**PROMPT**:
Below is a set of records. Repeat all of them exactly.

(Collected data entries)
= = = = = = =

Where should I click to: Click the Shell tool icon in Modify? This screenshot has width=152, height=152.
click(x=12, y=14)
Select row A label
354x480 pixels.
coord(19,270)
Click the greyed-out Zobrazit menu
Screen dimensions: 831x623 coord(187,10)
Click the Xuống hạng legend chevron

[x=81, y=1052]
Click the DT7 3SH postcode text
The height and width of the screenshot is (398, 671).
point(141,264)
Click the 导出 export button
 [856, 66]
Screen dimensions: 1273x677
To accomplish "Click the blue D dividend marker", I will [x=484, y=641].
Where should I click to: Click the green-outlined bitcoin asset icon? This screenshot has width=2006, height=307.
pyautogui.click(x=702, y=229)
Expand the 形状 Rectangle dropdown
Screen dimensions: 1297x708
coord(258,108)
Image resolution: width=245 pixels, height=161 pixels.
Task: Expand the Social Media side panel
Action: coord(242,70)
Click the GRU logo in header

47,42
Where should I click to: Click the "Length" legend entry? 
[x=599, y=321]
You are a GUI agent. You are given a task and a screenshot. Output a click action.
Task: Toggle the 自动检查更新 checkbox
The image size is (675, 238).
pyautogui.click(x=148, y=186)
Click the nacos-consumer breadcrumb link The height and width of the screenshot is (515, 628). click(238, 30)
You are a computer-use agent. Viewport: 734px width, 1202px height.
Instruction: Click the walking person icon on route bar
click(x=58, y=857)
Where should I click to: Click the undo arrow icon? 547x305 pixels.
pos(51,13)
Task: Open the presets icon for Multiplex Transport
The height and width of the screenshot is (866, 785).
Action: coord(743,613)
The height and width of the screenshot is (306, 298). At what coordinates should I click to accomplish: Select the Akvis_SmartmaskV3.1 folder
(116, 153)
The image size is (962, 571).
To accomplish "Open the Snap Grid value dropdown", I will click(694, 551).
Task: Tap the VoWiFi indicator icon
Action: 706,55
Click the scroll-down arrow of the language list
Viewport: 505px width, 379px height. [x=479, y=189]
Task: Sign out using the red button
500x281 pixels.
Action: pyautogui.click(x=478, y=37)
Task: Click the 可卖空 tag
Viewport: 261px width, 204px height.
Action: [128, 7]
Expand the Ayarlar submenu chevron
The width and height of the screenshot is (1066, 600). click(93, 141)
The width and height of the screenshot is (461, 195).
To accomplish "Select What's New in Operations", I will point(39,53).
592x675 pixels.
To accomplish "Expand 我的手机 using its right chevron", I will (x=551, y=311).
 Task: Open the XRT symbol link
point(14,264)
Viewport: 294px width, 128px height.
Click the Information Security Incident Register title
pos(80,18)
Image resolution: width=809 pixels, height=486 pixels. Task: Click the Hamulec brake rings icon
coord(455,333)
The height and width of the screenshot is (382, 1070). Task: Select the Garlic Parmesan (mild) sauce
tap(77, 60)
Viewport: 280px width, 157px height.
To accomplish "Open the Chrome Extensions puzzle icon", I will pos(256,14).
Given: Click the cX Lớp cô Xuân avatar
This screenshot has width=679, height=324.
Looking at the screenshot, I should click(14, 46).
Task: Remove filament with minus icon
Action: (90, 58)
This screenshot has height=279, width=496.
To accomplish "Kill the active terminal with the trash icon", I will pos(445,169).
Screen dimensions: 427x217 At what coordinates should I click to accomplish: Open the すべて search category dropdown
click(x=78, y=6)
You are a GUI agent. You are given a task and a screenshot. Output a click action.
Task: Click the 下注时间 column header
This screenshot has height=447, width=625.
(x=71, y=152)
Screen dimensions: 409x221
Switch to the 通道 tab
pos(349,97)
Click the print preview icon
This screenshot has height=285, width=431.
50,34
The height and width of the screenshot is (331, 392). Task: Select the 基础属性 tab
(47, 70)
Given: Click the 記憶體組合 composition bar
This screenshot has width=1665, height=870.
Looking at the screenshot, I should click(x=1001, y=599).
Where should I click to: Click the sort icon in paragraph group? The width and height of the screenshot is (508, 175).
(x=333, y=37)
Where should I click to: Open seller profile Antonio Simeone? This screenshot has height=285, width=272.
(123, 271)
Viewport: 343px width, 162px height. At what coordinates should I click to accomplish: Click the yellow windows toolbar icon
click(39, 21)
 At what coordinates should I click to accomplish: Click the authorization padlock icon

= = = = = = =

**THE ANSWER**:
Where should I click to: Click the Shell tool icon in Modify? This screenshot has width=152, height=152.
click(x=12, y=14)
Select row A label
354x480 pixels.
coord(19,270)
Click the greyed-out Zobrazit menu
Screen dimensions: 831x623 coord(187,10)
Click the Xuống hạng legend chevron

[x=81, y=1052]
Click the DT7 3SH postcode text
The height and width of the screenshot is (398, 671).
point(141,264)
Click the 导出 export button
 [856, 66]
Screen dimensions: 1273x677
To accomplish "Click the blue D dividend marker", I will [x=484, y=641].
Where should I click to: Click the green-outlined bitcoin asset icon? This screenshot has width=2006, height=307.
pyautogui.click(x=702, y=229)
Expand the 形状 Rectangle dropdown
Screen dimensions: 1297x708
coord(258,108)
Image resolution: width=245 pixels, height=161 pixels.
Task: Expand the Social Media side panel
Action: coord(242,70)
Click the GRU logo in header

47,42
Where should I click to: Click the "Length" legend entry? 
[x=599, y=321]
You are a GUI agent. You are given a task and a screenshot. Output a click action.
Task: Toggle the 自动检查更新 checkbox
The image size is (675, 238).
pyautogui.click(x=148, y=186)
Click the nacos-consumer breadcrumb link The height and width of the screenshot is (515, 628). click(238, 30)
You are a computer-use agent. Viewport: 734px width, 1202px height.
Instruction: Click the walking person icon on route bar
click(x=58, y=857)
Where should I click to: Click the undo arrow icon? 547x305 pixels.
pos(51,13)
Task: Open the presets icon for Multiplex Transport
The height and width of the screenshot is (866, 785).
Action: coord(743,613)
The height and width of the screenshot is (306, 298). At what coordinates should I click to accomplish: Select the Akvis_SmartmaskV3.1 folder
(116, 153)
The image size is (962, 571).
To accomplish "Open the Snap Grid value dropdown", I will click(694, 551).
Task: Tap the VoWiFi indicator icon
Action: 706,55
Click the scroll-down arrow of the language list
Viewport: 505px width, 379px height. [x=479, y=189]
Task: Sign out using the red button
500x281 pixels.
Action: pyautogui.click(x=478, y=37)
Task: Click the 可卖空 tag
Viewport: 261px width, 204px height.
Action: [128, 7]
Expand the Ayarlar submenu chevron
The width and height of the screenshot is (1066, 600). click(93, 141)
The width and height of the screenshot is (461, 195).
To accomplish "Select What's New in Operations", I will point(39,53).
592x675 pixels.
To accomplish "Expand 我的手机 using its right chevron", I will (x=551, y=311).
 Task: Open the XRT symbol link
point(14,264)
Viewport: 294px width, 128px height.
Click the Information Security Incident Register title
pos(80,18)
Image resolution: width=809 pixels, height=486 pixels. Task: Click the Hamulec brake rings icon
coord(455,333)
The height and width of the screenshot is (382, 1070). Task: Select the Garlic Parmesan (mild) sauce
tap(77, 60)
Viewport: 280px width, 157px height.
To accomplish "Open the Chrome Extensions puzzle icon", I will pos(256,14).
Given: Click the cX Lớp cô Xuân avatar
This screenshot has width=679, height=324.
Looking at the screenshot, I should click(14, 46).
Task: Remove filament with minus icon
Action: (90, 58)
This screenshot has height=279, width=496.
To accomplish "Kill the active terminal with the trash icon", I will pos(445,169).
Screen dimensions: 427x217 At what coordinates should I click to accomplish: Open the すべて search category dropdown
click(x=78, y=6)
You are a GUI agent. You are given a task and a screenshot. Output a click action.
Task: Click the 下注时间 column header
This screenshot has height=447, width=625.
(x=71, y=152)
Screen dimensions: 409x221
Switch to the 通道 tab
pos(349,97)
Click the print preview icon
This screenshot has height=285, width=431.
50,34
The height and width of the screenshot is (331, 392). Task: Select the 基础属性 tab
(47, 70)
Given: Click the 記憶體組合 composition bar
This screenshot has width=1665, height=870.
Looking at the screenshot, I should click(x=1001, y=599).
Where should I click to: Click the sort icon in paragraph group? The width and height of the screenshot is (508, 175).
(x=333, y=37)
Where should I click to: Open seller profile Antonio Simeone? This screenshot has height=285, width=272.
(123, 271)
Viewport: 343px width, 162px height. At what coordinates should I click to accomplish: Click the yellow windows toolbar icon
click(39, 21)
 At what coordinates should I click to accomplish: Click the authorization padlock icon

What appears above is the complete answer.